Обожаю сейчас засыпать. Засну, а Стаська уже ждёт. Гуляем, целуемся. Хохочем. К Насте не ревнует совсем. «Это, говорит, та моя часть души, которая как-то прошла мимо тебя. Случайно прошла, ты меня совсем маленькой видишь. Так бывает иногда. И ты должен меня охранять. Я тебе доверяю». – вот так. Не больше и не меньше. И что я могу после этого?
– Леон, тебе не кажется, что ты себе внушил чёрт знает что? С психиатром советовался? Налицо раздвоение личности и шизофрения. И что ты мне прикажешь Гречу сказать? Что Стаси тебе с того света регулярно пишет, а ты тут приставлен, чтобы её частичку охранять и делать её счастливой?
– Да иди ты сам к чёрту! С психиатром… и говори, что хочешь. только тебя в «дурку закроют тогда. Мать говорила, что там хреново. А она знает, что говорит. Ты в курсе, что всё вообще относительно, кто тут нормальный, а кто нет? Я даю себе отчёт во всём, даже допускаю… некоторые отклонения на почве стресса. Впечатлительный я слишком, как оказалось. И опять это только допущение, один из вариантов нормальности. Давай, проверь меня. На каком будешь? Английском, немецком, китайском?
– А что мне тут проверять? И так всё знаю. А анализ когда сдавал?
– О! Я вас недооценил, б*ять! И зачем он-то тебе?

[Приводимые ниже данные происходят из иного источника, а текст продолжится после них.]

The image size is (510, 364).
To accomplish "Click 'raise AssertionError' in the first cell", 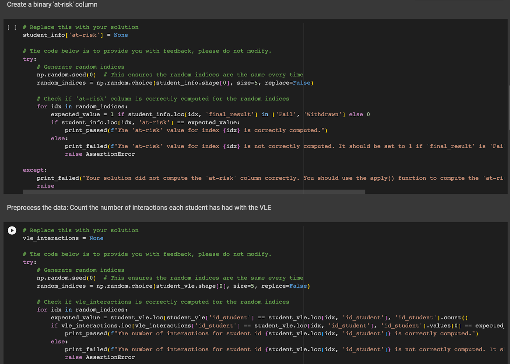I will pos(99,154).
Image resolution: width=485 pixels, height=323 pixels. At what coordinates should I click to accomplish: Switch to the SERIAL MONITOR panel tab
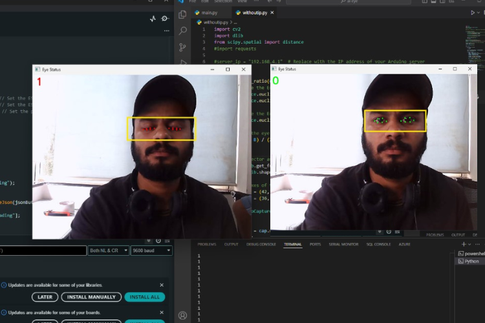pyautogui.click(x=344, y=244)
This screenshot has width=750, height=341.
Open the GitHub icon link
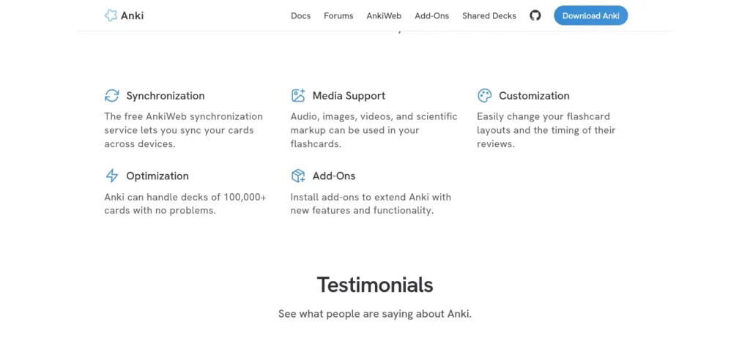pyautogui.click(x=535, y=15)
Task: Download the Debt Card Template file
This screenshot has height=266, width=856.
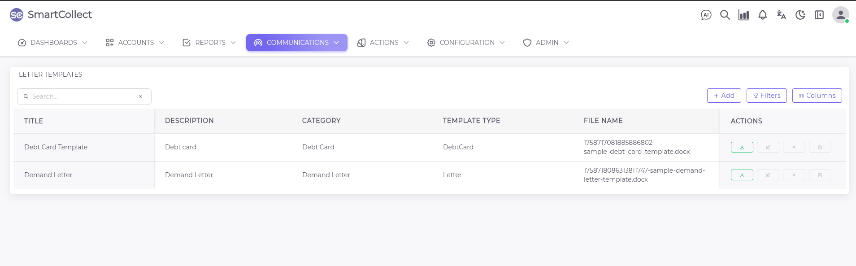Action: click(742, 147)
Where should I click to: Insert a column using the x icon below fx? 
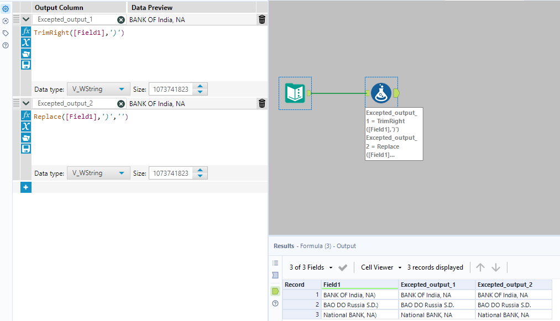tap(25, 43)
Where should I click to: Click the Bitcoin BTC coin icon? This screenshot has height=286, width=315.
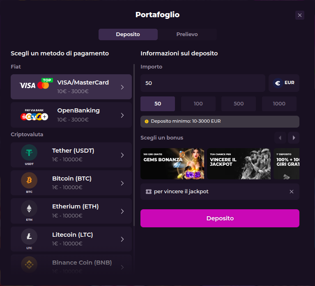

– Ой, только не надо наивного лица! Мне он не нужен, у меня задание, как ты понял. Просто думаю, раз так карта выпала и снова «джокер», почему бы и нет? Ты же ещё молодой? Почему не вместе-то? Выглядишь на тридцать пять… Вполне себе пара из вас, ничего себе…
– Ты не понял разве, Глеб? Независимо от анализа, а он всё тот же, кстати, ты же сам говоришь – тысяча вольт! Да, я её люблю, чего уж тут. Обожаю даже. Идеализирую, что хочешь приплети – сгодится. А она…. Кстати? Где она?! Не проходила же… – Леон вскочил, метнулся вниз по лестнице к кованной решетке, торопливо поговорил там с какой-то дамой и встал, как вкопанный, ожидая.
Глеб налили себе ещё рюмку водки и выпил. Сегодня он всей кожей с мурашками на ней ощутил, как до сих пор болит рана у Леона. Если и затянулась, то только тоненькой кожицей. Чуть тронь – и брызнет живая кровь.
И это тот Леон, который, не задумываясь, так рискованно, точно и жестко проводил все операции, что даже сам Ткаченко когда-то только «ухал» и матерился? А Греч тот вообще Леона ястребком называл.
Сейчас Леон был трепетным мальчишкой, не хватало только разводов от химического карандаша на губах и щеке. А когда он действительно был мальчишкой – он совсем не был трепетным по отношению к женщинам. Самое малое, что он чувствовал и демонстрировал тогда по отношению к ним – презрение, резкость, граничащую с хамством, и беспредельный цинизм. «Отравился матерью», – как сказал когда-то Греч.